Iomab-B Shows Promise as Novel Conditioning for HSCT in AML

Article

More than 90% of older patients with relapsed/refractory acute myeloid leukemia had successful engraftment of allogeneic hematopoietic stem cell transplant preceded by novel conditioning with an iodinated CD45-targeted antibody.

Dr Sergio A. Giralt

Sergio A. Giralt, MD, chief of the Adult Bone Marrow Transplant Service and the Melvin Berlin Family Chair in Multiple Myeloma at Memorial Sloan Kettering Cancer Center

Sergio A. Giralt, MD

More than 90% of older patients with relapsed/refractory acute myeloid leukemia (AML) had successful engraftment of allogeneic hematopoietic stem cell transplant (HSCT) preceded by novel conditioning with an iodinated CD45-targeted antibody, according to preliminary results from the ongoing, randomized, phase III SIERRA trial that were presented at the 2019 Transplantation and Cellular Therapy Meetings.

All but 1 of the first 19 patients randomized to iodine-131 apamistamab (Iomab-B) had a complete response (CR) and successful engraftment. The 1 patient who did not have successful engraftment did not receive a therapeutic dose of Iomab-B. Additionally, 9 out of 10 patients who crossed over from conventional treatment had successful engraftment.

Clinical and engraftment characteristics did not differ substantially between patients randomized to Iomab-B and those who crossed over.

“This is the only ongoing randomized phase III clinical trial that offers a transplant option to patients 55 or older with active, relapsed, or refractory AML,” said co-study author Sergio A. Giralt, MD, professor of medicine at Weill Cornell Medical College, the Melvin Berlin Family Chair in Multiple Myeloma, and chief attending of adult bone marrow transplant service at Memorial Sloan Kettering Cancer Center, in a presentation of the findings.

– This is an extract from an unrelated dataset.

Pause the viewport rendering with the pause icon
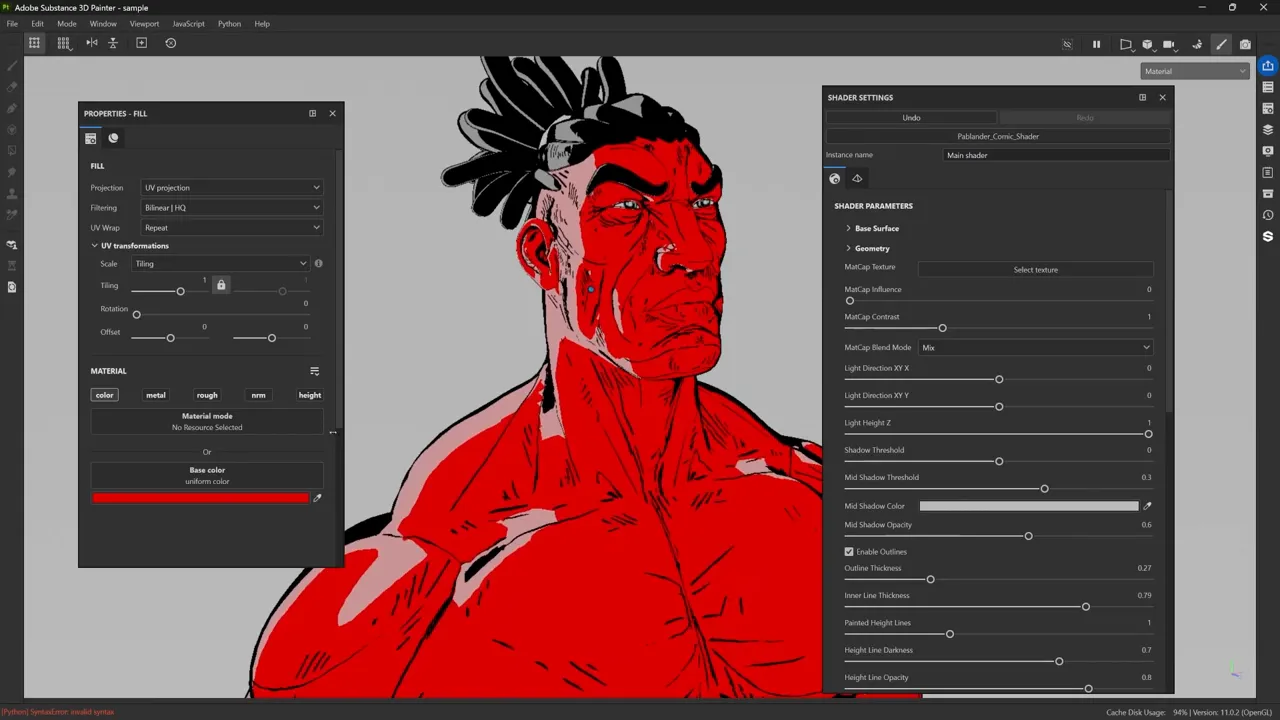 (1096, 43)
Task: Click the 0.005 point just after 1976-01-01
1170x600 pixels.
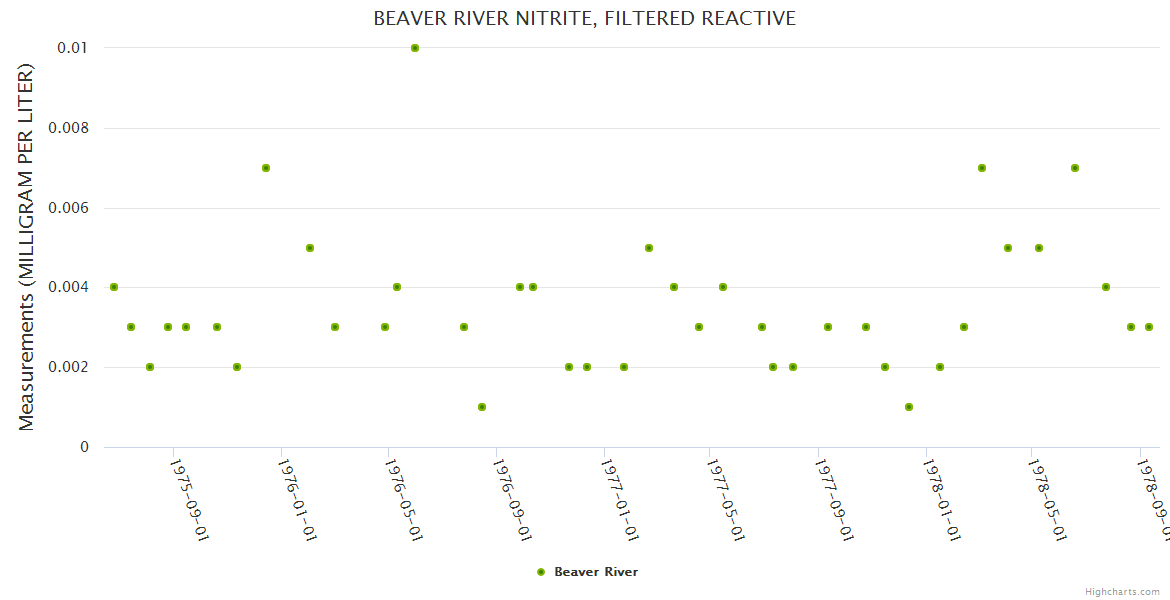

“This is a historically underserved patient population that has a dismal survival prognosis. We have limited options for patients with active disease,” he added. “These are encouraging results that suggest we have the potential to broaden transplant eligibility and improve outcomes.”

CD45 is expressed by a variety of hematopoietic cells, including leukemia, lymphoma, and all immune cells. An accumulation of evidence showed that delivery of high doses of Iomab-B depletes hematopoietic stem cells. Additionally, targeted radiation to leukemia cells elicits a direct antitumor effect.

Phase II clinical evaluation of Iomab-B in patients with active, refractory, and relapsed AML produced compelling evidence of activity. Combined phase I/II data from 271 patients, across 9 clinical trials, offered robust safety and efficacy outcomes in multiple populations, said Giralt.

Encouraging results from the preceding clinical evaluations of Iomab-B led to the randomized, phase III SIERRA trial for patients ≥55 with active, refractory, or relapsed AML. Eligible patients had a bone marrow blast count ≥5% or the presence of peripheral blasts, a Karnofsky score ≥70, and an 8/8 allele-level related or unrelated matching donor.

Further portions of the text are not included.